#### Record extracts

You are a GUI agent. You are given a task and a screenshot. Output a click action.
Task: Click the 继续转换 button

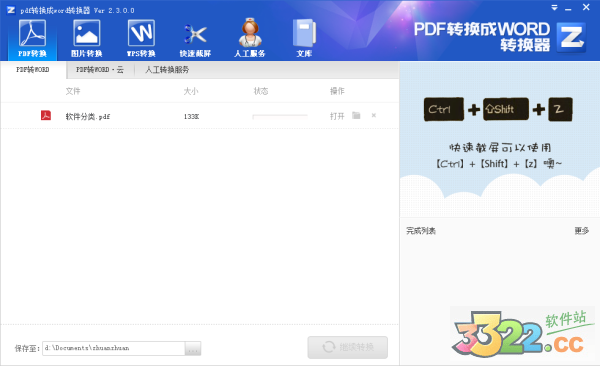coord(347,347)
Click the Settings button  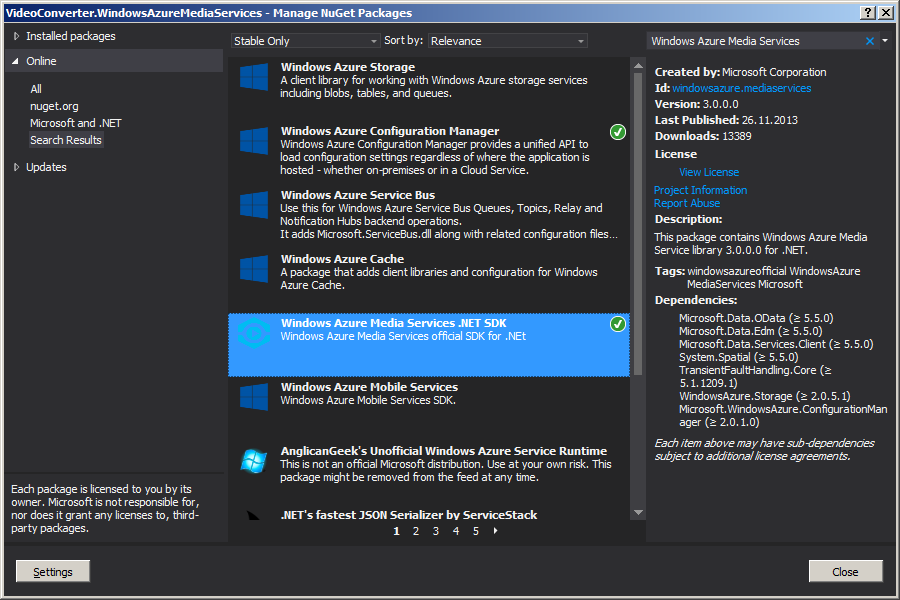click(52, 571)
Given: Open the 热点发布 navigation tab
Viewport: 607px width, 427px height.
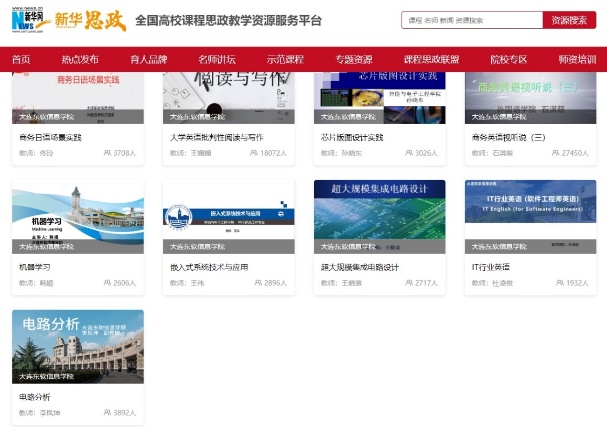Looking at the screenshot, I should [80, 60].
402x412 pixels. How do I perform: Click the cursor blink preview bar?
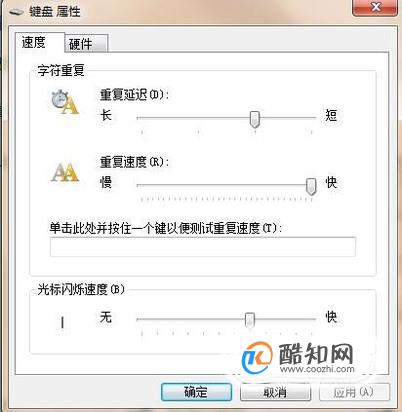click(x=62, y=323)
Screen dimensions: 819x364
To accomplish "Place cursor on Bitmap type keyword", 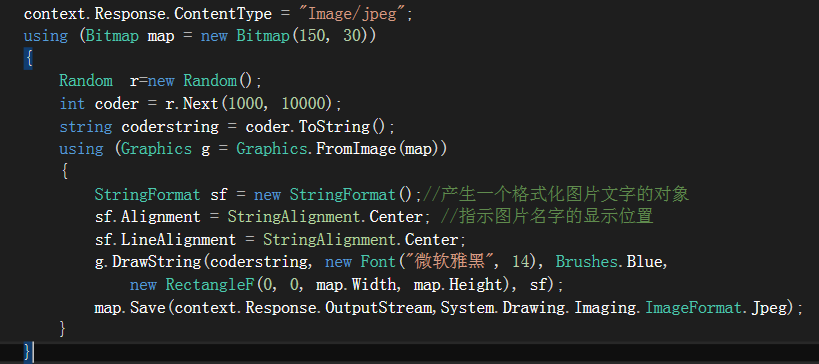I will (x=112, y=36).
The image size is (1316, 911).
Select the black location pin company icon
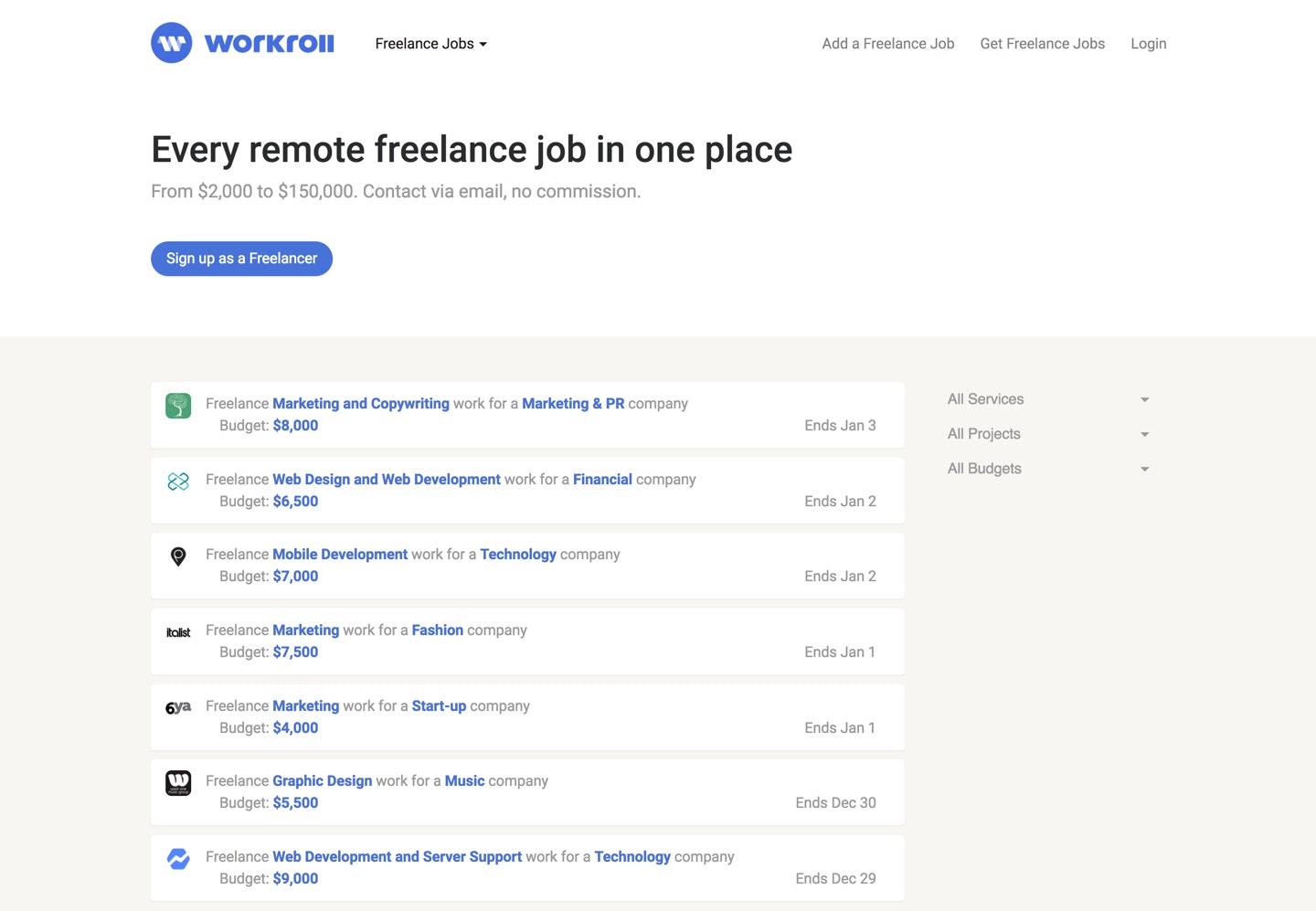(x=178, y=556)
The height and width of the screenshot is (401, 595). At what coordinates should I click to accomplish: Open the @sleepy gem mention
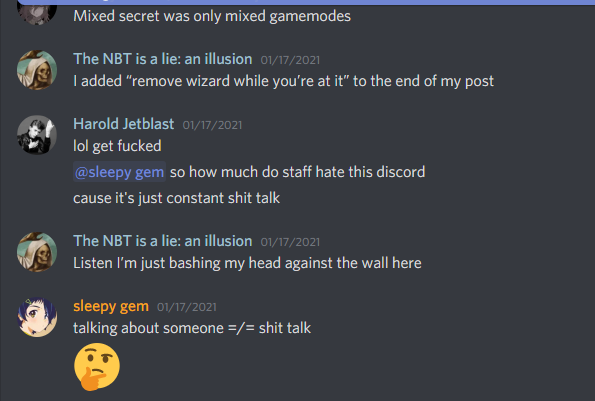pos(119,172)
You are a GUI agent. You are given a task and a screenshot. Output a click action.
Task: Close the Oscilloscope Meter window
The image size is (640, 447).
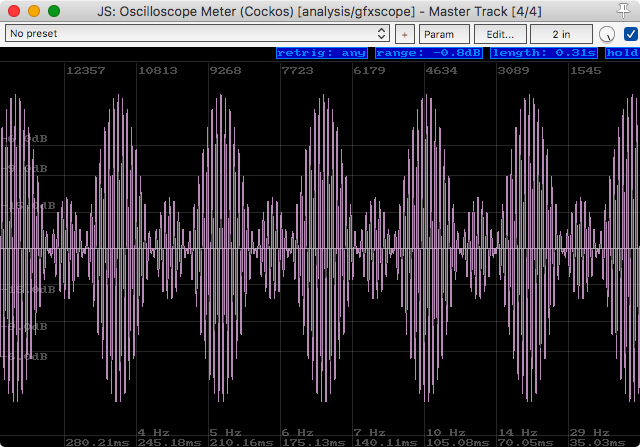coord(13,11)
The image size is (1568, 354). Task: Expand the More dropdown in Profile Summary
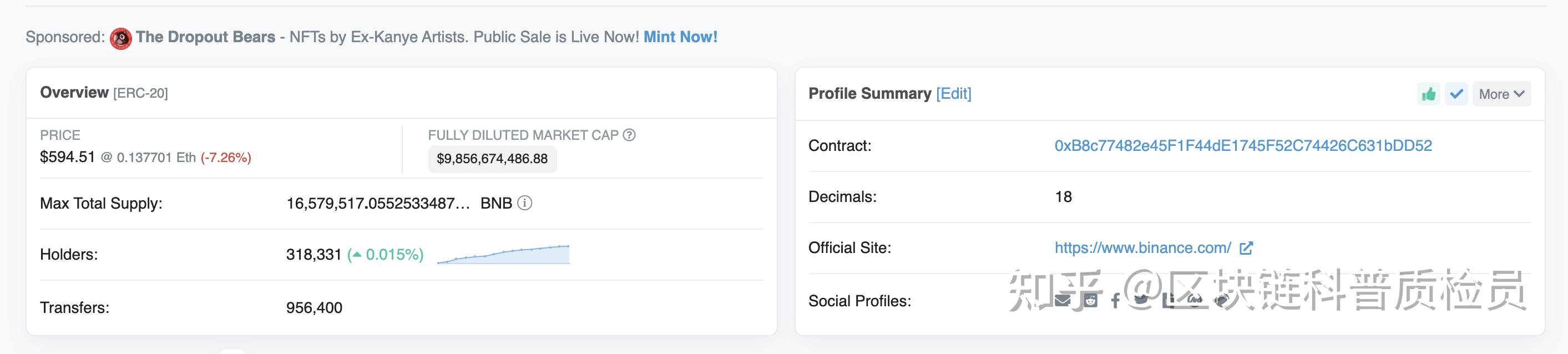coord(1501,94)
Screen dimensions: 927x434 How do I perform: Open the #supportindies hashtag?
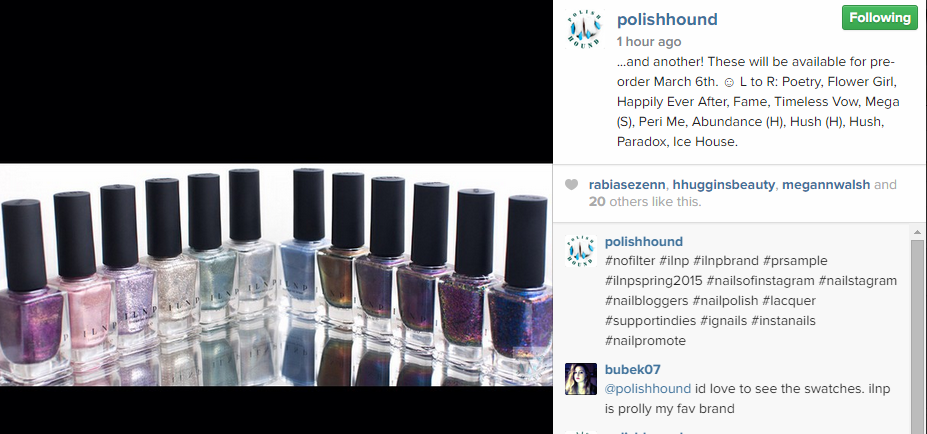coord(650,320)
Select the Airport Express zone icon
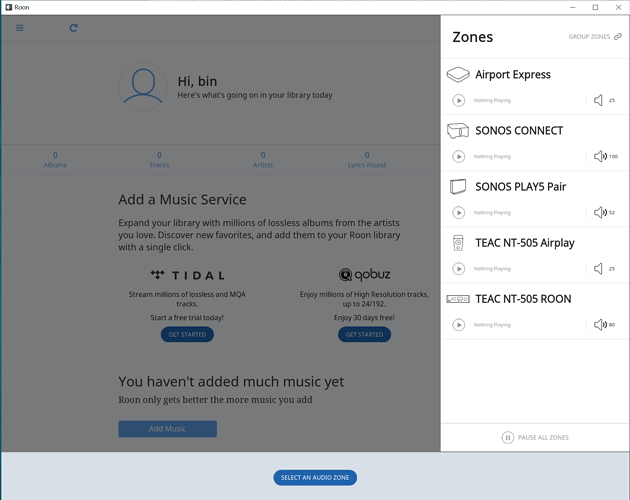Screen dimensions: 630x500 (458, 75)
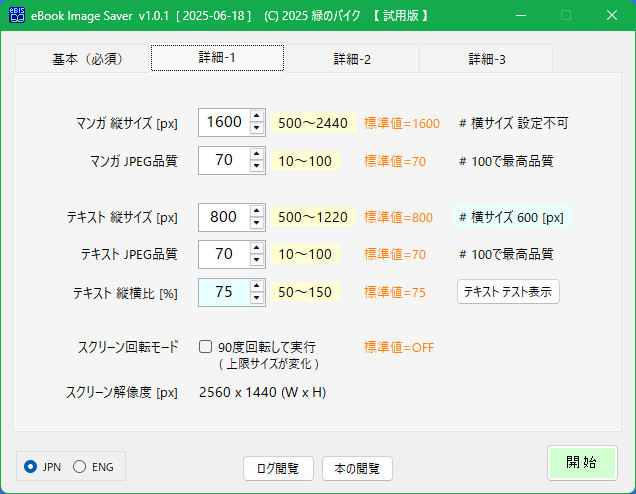Decrease テキスト 縦横比 with down arrow

tap(256, 298)
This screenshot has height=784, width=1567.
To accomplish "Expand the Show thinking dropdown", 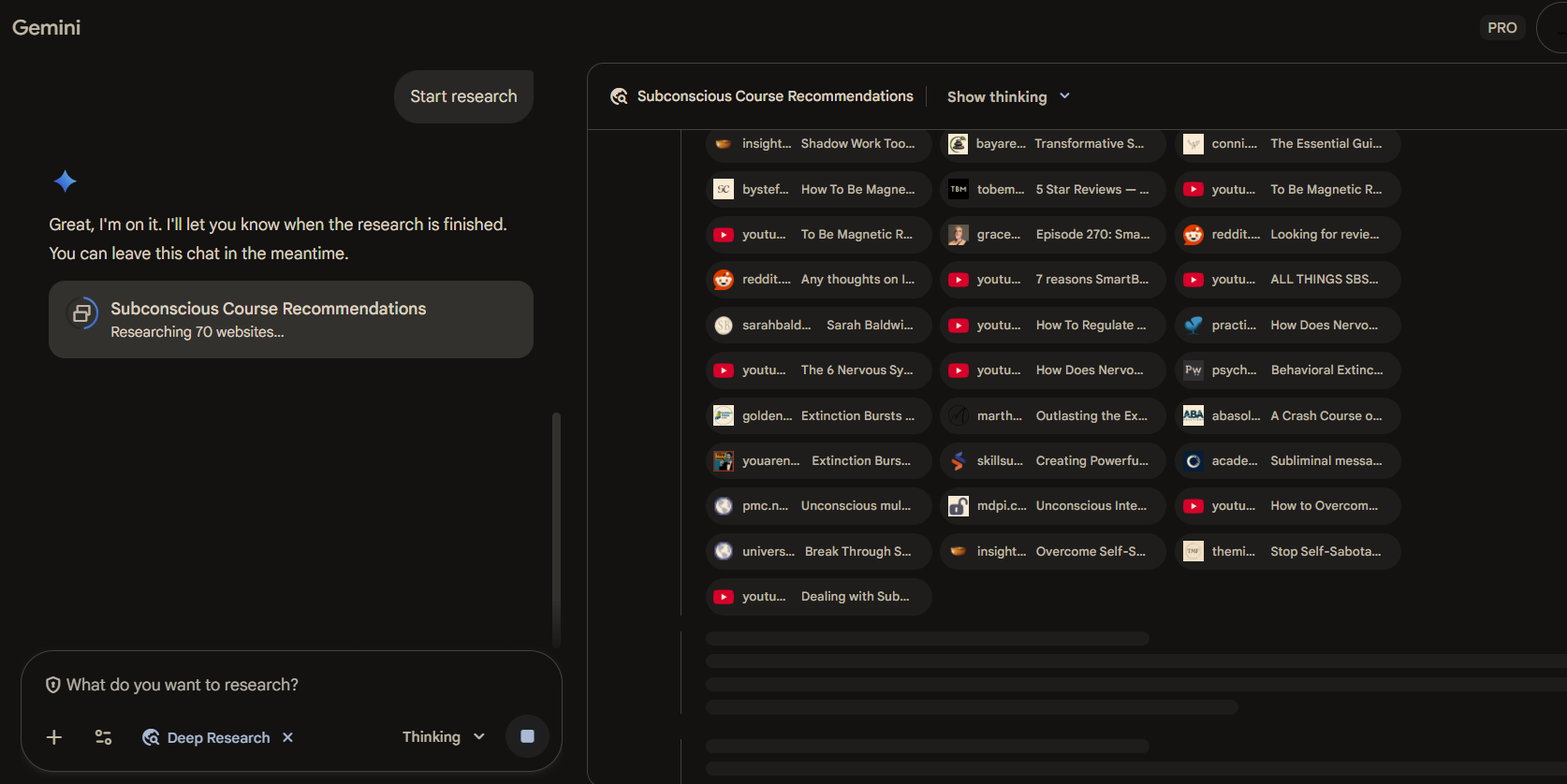I will (x=1007, y=96).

#### Work instructions
Set the pictures aside and reproduce exactly the lines above, from the line holding "Select the black location pin company icon" through the line holding "This screenshot has height=784, width=1567.", both included, with nothing else.

#### Output below
Select the black location pin company icon
(x=178, y=556)
The height and width of the screenshot is (401, 595). At what coordinates should I click to accomplish: Open the @sleepy gem mention
pos(119,172)
You are a GUI agent. You are given a task and a screenshot. Output a click action.
Task: Close the Oscilloscope Meter window
The image size is (640, 447).
coord(13,11)
The image size is (1568, 354). Task: Expand the More dropdown in Profile Summary
coord(1501,94)
Screen dimensions: 927x434 How do I perform: Open the #supportindies hashtag?
coord(650,320)
Select the Airport Express zone icon
Screen dimensions: 630x500 (458, 75)
Decrease テキスト 縦横比 with down arrow

tap(256, 298)
This screenshot has height=784, width=1567.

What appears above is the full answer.